Drake Oil Well Museum

By Doug, June 14, 2009 10:29
VN:F [1.4.3_701]
Rating: 5.0/5 (1 vote cast)
Replica of the drill and pumping station at the Drake Oil Well museum in Titusville, Pennsylvania

Replica of the drill and pumping station at the Drake Oil Well museum in Titusville, Pennsylvania

Quick, where was the first oil well in the United States drilled? Texas? No. Alaska? Of course not! The first oil well in the United States was in Pennsylvania. The year was 1859 and a man named Edwin L. Drake drilled an oil well in Titusville Pennsylvania thus starting America’s oil industry.

The museum itself consists of the obligatory gift shop, a replica oil derrick and pumping station and a rock placed by the Daughters of the American Revolution commemorating the historic event that happened some 50 years earlier. Nowadays, since the well is dry, the pump just cycles crude in and out of the original hole, which is still interesting to watch.

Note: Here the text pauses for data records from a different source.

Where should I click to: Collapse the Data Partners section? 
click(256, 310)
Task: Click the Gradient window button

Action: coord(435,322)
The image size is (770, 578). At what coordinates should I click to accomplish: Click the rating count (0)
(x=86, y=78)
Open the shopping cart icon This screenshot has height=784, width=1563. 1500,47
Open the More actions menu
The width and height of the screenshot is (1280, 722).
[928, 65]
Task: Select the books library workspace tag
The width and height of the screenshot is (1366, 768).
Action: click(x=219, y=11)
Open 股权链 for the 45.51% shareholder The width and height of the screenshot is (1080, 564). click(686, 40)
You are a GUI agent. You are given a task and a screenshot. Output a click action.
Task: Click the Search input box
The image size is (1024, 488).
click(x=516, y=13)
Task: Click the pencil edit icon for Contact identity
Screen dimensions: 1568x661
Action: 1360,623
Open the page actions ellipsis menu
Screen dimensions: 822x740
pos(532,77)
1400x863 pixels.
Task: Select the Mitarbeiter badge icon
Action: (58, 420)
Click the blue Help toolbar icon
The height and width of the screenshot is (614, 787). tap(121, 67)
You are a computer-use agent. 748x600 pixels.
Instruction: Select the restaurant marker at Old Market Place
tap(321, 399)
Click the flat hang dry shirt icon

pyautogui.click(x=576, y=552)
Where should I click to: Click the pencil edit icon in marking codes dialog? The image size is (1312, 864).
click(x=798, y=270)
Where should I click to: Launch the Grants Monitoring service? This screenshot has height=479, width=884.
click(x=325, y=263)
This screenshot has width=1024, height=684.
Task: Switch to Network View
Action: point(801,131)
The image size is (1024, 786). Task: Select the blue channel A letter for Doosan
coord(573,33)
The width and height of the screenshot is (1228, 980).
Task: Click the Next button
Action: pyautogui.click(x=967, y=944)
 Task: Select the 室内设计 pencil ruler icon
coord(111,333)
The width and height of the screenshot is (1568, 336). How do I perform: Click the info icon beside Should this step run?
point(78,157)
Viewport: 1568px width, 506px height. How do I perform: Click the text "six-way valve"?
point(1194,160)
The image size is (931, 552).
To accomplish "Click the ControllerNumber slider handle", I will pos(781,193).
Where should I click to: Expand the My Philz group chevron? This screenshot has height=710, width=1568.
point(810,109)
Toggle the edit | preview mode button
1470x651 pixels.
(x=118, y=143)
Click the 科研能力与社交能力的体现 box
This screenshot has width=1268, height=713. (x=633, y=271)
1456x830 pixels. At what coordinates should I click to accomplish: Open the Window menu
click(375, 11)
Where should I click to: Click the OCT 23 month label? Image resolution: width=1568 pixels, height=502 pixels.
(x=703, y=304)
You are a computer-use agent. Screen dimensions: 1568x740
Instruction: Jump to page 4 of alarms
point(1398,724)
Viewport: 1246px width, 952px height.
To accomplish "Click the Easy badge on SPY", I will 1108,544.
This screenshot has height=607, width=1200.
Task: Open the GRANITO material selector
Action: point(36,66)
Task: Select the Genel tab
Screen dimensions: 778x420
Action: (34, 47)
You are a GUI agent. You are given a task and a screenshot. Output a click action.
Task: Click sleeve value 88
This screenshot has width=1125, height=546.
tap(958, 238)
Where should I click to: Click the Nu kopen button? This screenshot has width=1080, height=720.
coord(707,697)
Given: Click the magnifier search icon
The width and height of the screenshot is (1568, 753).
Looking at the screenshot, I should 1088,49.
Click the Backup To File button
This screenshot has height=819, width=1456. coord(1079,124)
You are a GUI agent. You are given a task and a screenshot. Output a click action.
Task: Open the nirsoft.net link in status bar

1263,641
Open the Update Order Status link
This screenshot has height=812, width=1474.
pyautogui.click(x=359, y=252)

The museum also has some displays on oil from around the world and some ways we’re dependent on oil that may not be obvious to many. Back in the day, for example, we used oil to melt the raw material needed to make glass.

Too bad they can’t find a little more crude in that well; we could use it!

Drake Well Museum
  • Share/Bookmark

2 Responses to “Drake Oil Well Museum”

  1. Bill says:

    Mutter Museum in Philadelphia–a storehouse of medical oddities; skeletons of giants and midgets, an old lady with a horn, cyclops babies. Not for the squeamish or very religious.

    • Doug says:

      I’ve heard of that but have never visited it. I’ll have to do some research on it.